Terwijl Omerna alles geloofde, geloofde Balwer niets, misschien niet eens in Duistervrienden of de Duistere zelf. Balwer geloofde alleen in het gluren over andermans schouders, in het gespitst luisteren naar gefluister en in het blootleggen van ieders geheimen. Hij zou natuurlijk elke meester even goed gediend hebben als Nial; des te beter.
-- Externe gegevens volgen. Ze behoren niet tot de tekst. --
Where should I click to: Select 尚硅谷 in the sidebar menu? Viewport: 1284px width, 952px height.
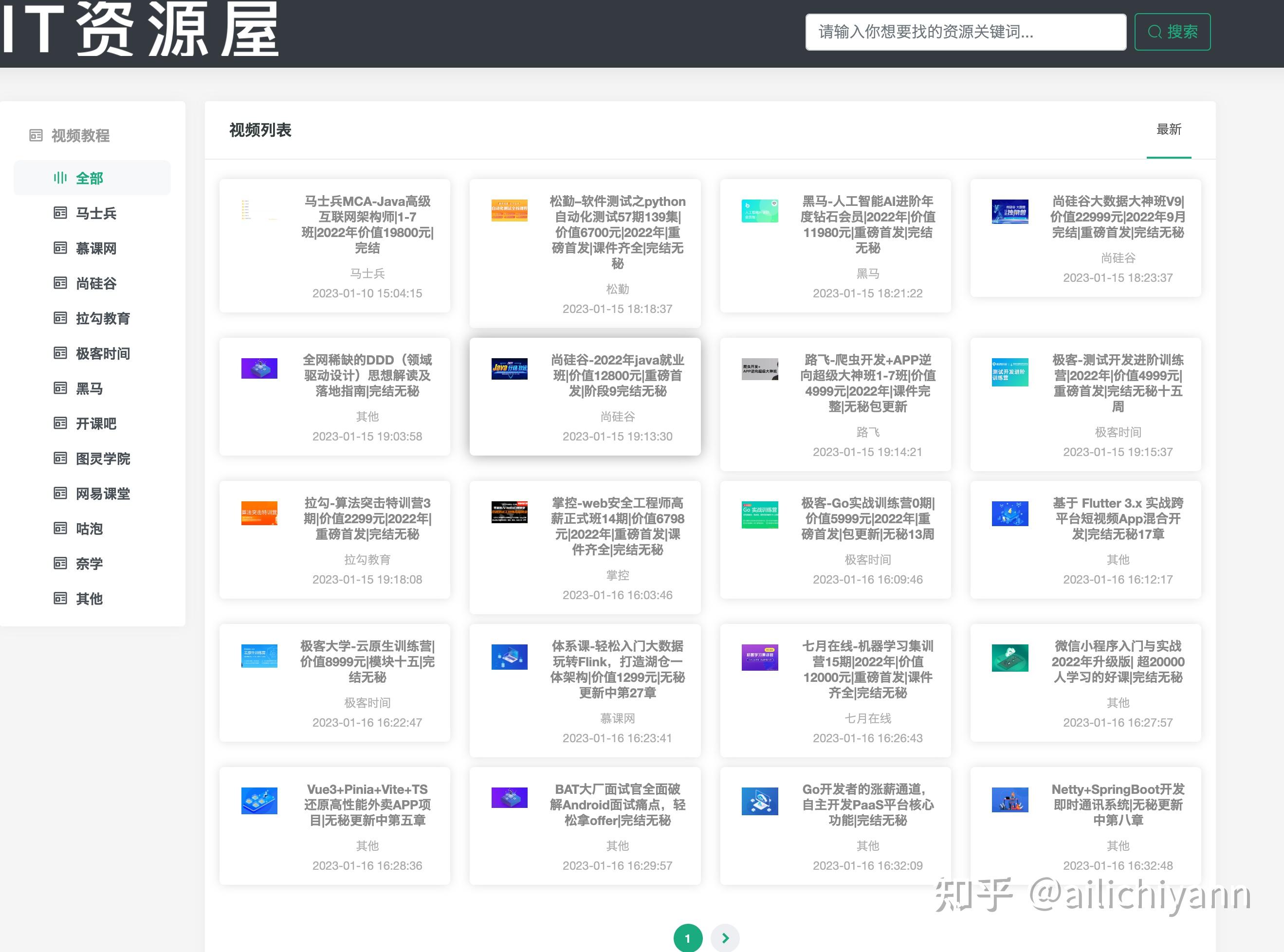(96, 284)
Wat Balwer te weten kwam, was nooit vertroebeld door wat volgens hém waar was, of door wat hij wilde dat waar was. Hij nam niets zomaar aan en slaagde er altijd in de waarheid bloot te leggen. ‘Het is niet meer dan ik van Illian verwachtte, Balwer, maar zelfs hij kan worden overgehaald.’ Hij móést worden overgehaald. Het hoefde nog niet te laat te zijn. is er nog enig fris nieuws uit de Grenslanden?’
‘Nog niet, heer. Maar Davram Bashere is in Caemlin. Met dertigduizend lichte ruiters, zegt mijn tipgever; maar ik denk niet meer dan de helft daarvan. Hij zou Saldea niet te veel willen verzwakken, hoe rustig het in de Verwording ook is, zelfs al zou Tenobia hem bevelen het te doen.’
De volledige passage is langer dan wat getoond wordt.